• Instructions to follow
From the data below, please pull out every line that contains the word "menu" and list those lines in their original order.

** start Records for this task **

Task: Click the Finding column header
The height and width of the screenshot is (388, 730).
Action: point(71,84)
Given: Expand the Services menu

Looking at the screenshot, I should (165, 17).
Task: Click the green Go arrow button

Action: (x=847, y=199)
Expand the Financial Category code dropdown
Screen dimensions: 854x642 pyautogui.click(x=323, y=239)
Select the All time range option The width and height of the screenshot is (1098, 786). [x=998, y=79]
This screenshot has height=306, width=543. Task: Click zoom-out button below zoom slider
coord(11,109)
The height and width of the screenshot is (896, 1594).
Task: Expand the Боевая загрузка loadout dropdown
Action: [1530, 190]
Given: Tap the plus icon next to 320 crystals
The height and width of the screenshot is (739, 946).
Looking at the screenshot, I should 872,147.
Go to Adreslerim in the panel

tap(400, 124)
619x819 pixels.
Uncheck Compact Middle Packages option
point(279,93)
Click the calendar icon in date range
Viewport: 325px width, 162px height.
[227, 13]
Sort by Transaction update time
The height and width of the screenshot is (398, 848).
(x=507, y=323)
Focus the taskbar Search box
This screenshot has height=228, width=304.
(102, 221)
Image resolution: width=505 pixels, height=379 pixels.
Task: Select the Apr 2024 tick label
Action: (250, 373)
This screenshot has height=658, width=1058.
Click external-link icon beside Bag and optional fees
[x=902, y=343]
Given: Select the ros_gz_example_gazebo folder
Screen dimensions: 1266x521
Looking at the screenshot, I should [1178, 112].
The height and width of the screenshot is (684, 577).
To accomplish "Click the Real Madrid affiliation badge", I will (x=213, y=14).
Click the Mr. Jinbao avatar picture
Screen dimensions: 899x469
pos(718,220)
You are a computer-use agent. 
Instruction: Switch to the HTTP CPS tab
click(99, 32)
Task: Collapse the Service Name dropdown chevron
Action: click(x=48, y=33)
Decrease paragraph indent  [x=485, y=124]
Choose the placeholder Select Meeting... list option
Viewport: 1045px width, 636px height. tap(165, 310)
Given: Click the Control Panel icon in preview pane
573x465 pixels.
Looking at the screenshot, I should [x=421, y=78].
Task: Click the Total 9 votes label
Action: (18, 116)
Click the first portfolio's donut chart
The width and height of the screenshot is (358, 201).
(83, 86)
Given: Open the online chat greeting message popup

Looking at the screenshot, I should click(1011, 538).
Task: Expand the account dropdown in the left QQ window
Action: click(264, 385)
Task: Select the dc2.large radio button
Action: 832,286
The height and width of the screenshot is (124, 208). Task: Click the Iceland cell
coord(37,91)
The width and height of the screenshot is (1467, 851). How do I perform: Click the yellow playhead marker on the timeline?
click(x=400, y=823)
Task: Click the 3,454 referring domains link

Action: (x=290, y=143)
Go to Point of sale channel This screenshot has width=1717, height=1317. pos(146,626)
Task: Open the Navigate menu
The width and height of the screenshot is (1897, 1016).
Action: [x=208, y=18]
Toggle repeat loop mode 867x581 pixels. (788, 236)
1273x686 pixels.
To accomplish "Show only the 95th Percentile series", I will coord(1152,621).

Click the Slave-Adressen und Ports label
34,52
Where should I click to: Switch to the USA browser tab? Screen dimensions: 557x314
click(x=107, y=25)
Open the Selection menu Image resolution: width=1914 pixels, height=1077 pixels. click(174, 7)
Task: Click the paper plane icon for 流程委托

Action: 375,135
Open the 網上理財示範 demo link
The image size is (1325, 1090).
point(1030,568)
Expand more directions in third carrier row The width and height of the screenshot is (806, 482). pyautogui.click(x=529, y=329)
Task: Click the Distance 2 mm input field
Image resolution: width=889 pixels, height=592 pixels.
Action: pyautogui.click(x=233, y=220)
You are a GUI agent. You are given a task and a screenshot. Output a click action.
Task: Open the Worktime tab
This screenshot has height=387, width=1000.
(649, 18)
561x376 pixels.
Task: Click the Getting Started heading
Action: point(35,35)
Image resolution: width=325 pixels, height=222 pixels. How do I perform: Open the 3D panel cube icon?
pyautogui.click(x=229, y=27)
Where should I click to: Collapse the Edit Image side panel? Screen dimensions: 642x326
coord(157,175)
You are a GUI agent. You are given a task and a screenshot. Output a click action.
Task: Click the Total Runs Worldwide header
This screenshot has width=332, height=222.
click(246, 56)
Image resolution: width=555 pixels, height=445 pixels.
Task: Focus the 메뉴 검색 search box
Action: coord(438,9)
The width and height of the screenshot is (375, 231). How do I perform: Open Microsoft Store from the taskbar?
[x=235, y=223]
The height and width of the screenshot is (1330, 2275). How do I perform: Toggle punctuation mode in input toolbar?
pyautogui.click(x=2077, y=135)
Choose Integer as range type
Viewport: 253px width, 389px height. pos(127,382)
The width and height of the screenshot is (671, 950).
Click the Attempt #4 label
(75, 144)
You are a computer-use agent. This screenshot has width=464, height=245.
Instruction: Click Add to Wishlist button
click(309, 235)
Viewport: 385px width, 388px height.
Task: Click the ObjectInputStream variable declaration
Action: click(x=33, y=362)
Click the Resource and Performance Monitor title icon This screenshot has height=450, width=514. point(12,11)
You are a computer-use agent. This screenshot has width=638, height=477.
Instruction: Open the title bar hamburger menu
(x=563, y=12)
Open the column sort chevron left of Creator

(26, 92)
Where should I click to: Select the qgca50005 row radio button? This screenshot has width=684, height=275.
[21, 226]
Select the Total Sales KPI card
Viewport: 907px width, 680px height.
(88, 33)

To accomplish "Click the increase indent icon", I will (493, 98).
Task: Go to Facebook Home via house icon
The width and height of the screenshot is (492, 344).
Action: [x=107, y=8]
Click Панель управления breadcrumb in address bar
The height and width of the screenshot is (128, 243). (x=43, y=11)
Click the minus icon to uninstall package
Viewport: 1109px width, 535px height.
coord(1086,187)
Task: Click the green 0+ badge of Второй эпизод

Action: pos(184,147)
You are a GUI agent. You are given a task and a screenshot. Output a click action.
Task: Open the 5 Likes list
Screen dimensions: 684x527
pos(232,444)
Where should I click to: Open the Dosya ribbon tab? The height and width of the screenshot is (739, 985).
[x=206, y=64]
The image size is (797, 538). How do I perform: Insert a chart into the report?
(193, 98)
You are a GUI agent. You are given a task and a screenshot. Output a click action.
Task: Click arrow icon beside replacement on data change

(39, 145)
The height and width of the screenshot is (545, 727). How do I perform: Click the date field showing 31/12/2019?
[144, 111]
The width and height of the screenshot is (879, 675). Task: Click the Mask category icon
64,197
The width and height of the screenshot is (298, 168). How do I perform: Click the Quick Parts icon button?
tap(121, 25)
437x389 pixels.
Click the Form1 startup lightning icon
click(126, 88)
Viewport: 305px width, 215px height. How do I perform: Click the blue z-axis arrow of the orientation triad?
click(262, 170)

** end Records for this task **

• Task solution
Given: Expand the Services menu
Task: Open the Navigate menu
Open the Selection menu Image resolution: width=1914 pixels, height=1077 pixels. click(174, 7)
Instruction: Open the title bar hamburger menu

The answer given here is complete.